Guest Post: Laws Can’t Change Social Attitudes
1:22pm
North Dakota experienced a tragedy this summer, when the lives of a vibrant, young West Fargo family were cut short by the senseless act of an intoxicated driver who was driving the wrong way on Interstate 94.
This incident brought a variety of reactions, some expected, some perhaps unusual.
Following the tragedy, I was asked by the media for a comment (perhaps because I’ve spent most of my tenure in the Legislature on the Judiciary Committee, among others, and because I represent the community where the family lived).
My response was two-fold: First, expressing the shock and sadness we all felt at this terrible event, and second, expressing the concern that changes in the law may be necessary — but that changes in societal attitudes are essential — if we hope to lessen the likelihood of such tragedies in the future.
Over the years that I’ve served in the Legislature, we’ve toughened laws against drunk driving. Perhaps they need to be even tougher, and certainly the Legislature will be considering that possibility when it meets next year.
In fact, that’s why I’m working with law enforcement officials and others from around our state to assess our current laws and discuss where we can improve them. As a result, I intend to introduce legislation during the next session.
But we must not lose sight of the fact that tough laws alone will neither stop this behavior nor prevent future tragic events like this. Only changes in public attitudes, coupled with tough laws, will do that.
As long as it remains socially acceptable to drink and drive in North Dakota, tragedies such as the one our state recently experienced will continue to take place.
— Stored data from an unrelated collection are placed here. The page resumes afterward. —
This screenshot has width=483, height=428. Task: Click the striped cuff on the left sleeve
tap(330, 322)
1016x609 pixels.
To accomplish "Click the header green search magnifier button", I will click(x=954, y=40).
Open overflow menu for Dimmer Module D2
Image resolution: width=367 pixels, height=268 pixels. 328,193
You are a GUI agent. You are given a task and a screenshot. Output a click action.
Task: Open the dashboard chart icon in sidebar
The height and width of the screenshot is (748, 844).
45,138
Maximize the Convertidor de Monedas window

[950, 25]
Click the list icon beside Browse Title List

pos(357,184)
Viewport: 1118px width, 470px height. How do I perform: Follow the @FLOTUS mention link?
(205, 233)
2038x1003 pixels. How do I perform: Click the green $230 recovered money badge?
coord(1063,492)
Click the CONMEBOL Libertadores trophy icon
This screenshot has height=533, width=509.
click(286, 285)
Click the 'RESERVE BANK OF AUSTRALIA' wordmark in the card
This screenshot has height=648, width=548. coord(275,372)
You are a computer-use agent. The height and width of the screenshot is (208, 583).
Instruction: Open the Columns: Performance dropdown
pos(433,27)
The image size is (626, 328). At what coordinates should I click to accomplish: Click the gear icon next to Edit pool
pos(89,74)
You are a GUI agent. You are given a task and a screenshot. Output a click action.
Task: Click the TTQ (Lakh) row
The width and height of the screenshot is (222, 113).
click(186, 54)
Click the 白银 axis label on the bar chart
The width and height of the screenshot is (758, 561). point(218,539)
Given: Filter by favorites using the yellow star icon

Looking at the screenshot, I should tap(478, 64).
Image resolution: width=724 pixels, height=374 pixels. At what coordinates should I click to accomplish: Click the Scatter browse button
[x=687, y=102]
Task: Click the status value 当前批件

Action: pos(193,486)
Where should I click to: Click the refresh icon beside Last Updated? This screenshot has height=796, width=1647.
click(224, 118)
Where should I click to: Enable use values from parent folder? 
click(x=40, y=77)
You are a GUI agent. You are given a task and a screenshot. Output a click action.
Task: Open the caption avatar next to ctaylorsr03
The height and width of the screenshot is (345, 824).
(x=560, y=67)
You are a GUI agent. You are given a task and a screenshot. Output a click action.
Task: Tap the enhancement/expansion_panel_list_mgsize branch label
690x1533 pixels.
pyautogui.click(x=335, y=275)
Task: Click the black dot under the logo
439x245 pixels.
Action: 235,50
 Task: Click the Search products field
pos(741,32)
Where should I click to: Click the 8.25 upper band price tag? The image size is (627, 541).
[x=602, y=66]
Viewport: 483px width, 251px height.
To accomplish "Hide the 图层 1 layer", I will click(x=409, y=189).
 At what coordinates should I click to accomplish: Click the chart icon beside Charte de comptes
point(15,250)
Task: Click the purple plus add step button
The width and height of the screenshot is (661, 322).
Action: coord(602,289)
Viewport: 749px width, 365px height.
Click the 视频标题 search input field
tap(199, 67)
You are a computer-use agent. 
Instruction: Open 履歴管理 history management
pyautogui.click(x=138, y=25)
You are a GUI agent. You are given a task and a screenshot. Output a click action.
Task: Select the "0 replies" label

Ask yourself a few simple questions. Why is it that drinking and driving are all-too-often acceptable? Why is getting stopped for DUI considered, by too many, a mild offense and dismissed with a wink and a nod or relief at not being the one who was “caught” — yet traffic deaths caused by a drunk driver are an outrage? Those dots don’t connect.
No law, no matter how tough, would have prevented the tragedy that families and friends of this young West Fargo family and our entire community and state now mourn. But what may have prevented it is bartender refusing service, a friend stopping the driver from getting behind the wheel, a fellow patron of an establishment taking his keys and offering a ride home or someone calling the police or highway patrol.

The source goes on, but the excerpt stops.